2.2.2. Model Inputs: Clinical Outcomes
Clinical outcomes associated with the management of ASTS were estimated from the literature review. Published clinical outcomes analysed included the probability of achieving CR, PR, SD, and PD (Table 3), median duration of response (Table 3), cancer-related mortality stratified according to the regimens (Figures 2 and 3), and incidence of grades 3-4 haematological toxicities (Table 4). Where more than one publication was available, the mean rates were weighted according to the sample sizes.

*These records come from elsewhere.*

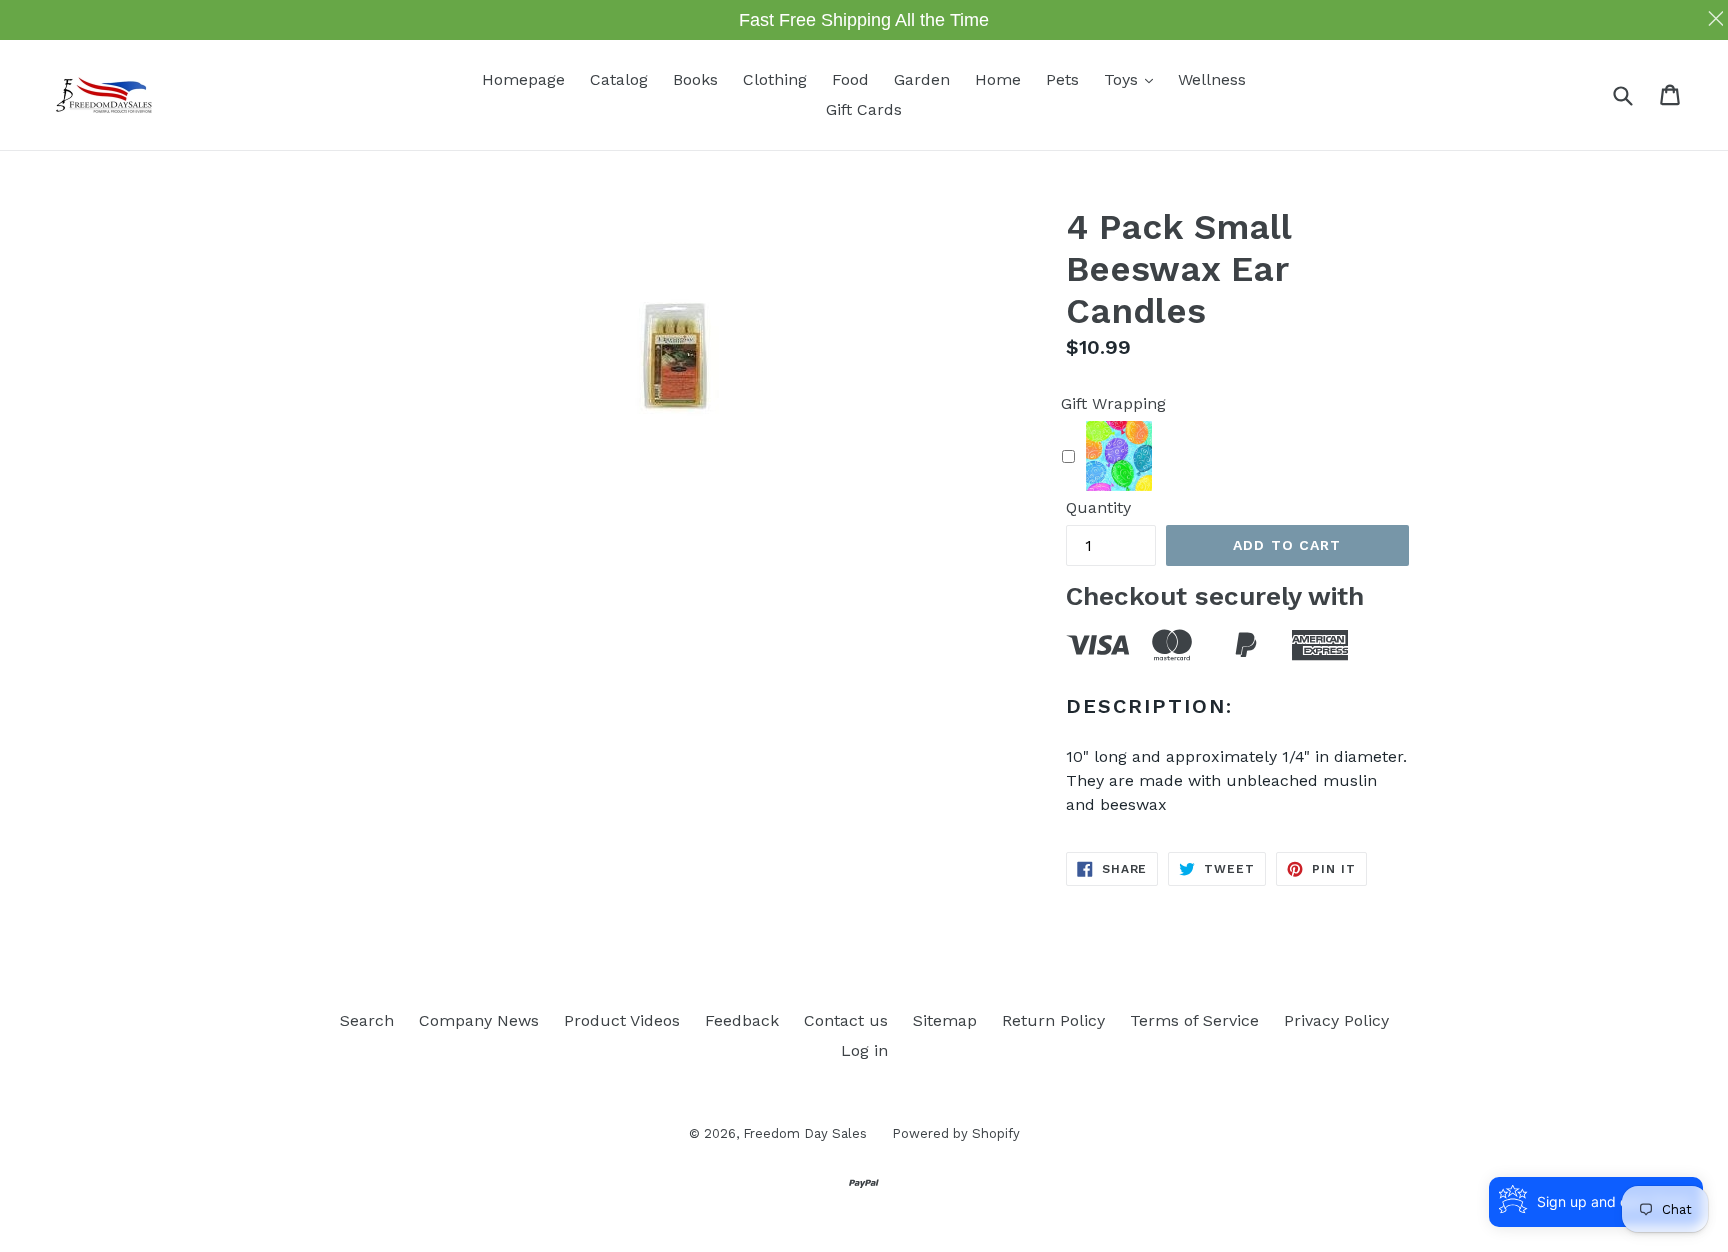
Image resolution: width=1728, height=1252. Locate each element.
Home (998, 79)
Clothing (775, 79)
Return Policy (1053, 1020)
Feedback (742, 1020)
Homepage (523, 79)
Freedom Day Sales (805, 1133)
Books (695, 79)
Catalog (619, 79)
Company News (479, 1020)
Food (850, 79)
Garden (922, 79)
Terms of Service (1194, 1020)
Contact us (846, 1020)
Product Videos (622, 1020)
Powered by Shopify (956, 1133)
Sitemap (945, 1020)
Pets (1062, 79)
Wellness (1212, 79)
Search (367, 1020)
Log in (864, 1050)
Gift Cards (864, 109)
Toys (1133, 79)
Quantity (1098, 507)
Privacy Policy (1336, 1020)
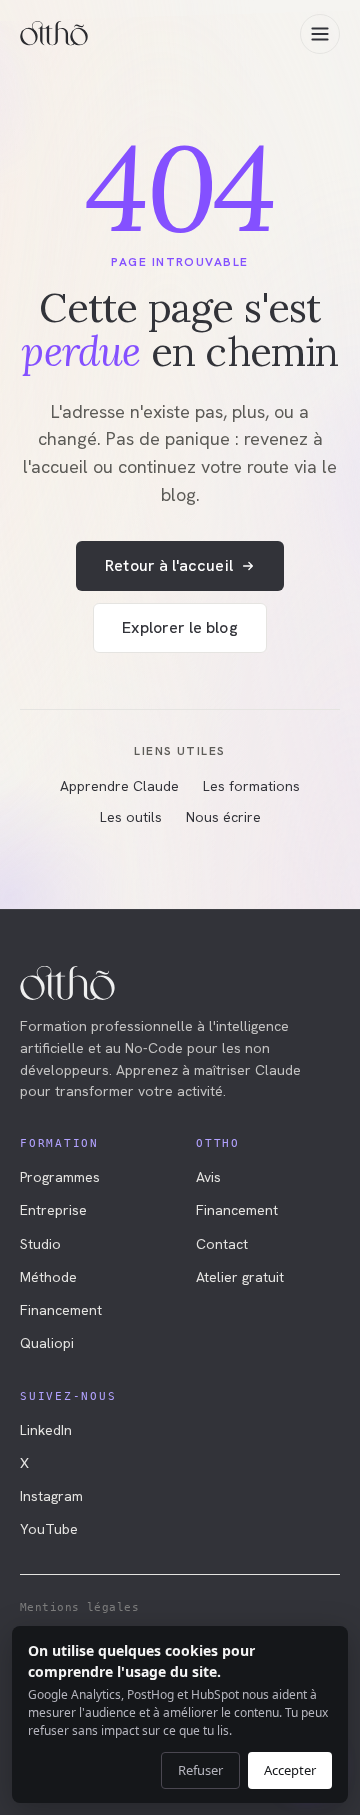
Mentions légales (79, 1607)
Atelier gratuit (240, 1277)
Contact (222, 1244)
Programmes (60, 1177)
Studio (40, 1244)
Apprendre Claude (119, 786)
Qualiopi (47, 1343)
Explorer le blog (179, 627)
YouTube (49, 1529)
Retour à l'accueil (168, 565)
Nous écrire (223, 817)
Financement (61, 1310)
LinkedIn (46, 1430)
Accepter (290, 1770)
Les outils (131, 817)
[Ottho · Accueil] (54, 34)
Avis (208, 1177)
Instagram (51, 1496)
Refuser (200, 1770)
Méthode (48, 1277)
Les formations (251, 786)
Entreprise (53, 1210)
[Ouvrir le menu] (320, 34)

The outcomes from studies in which doxorubicin/ifosfamide and trabectedin were used as first-line chemotherapies are shown separately from those studies in which these agents were used as second-line treatments. The literature review could not identify any publications reporting efficacy rates for second-line chemotherapy with CYVADIC (cyclophosphamide, vincristine, adriamycin, and dacarbazine), trofosfamide/etoposide, and gemcitabine/paclitaxel. Therefore, the efficacy rates for these cytotoxic agents were assumed to be the average of all the efficacy rates that were available for second-line chemotherapy (i.e., doxorubicin/ifosfamide, gemcitabine/docetaxel, and gemcitabine/dacarbazine). Also, efficacy rates for second-line chemotherapy with ifosfamide/epirubicin were assumed to be the same as those for doxorubicin/ifosfamide, as they were both ifosfamide-containing regimens, and the rates for liposomal doxorubicin were assumed to be the same as those for doxorubicin monotherapy since both are anthracyclines.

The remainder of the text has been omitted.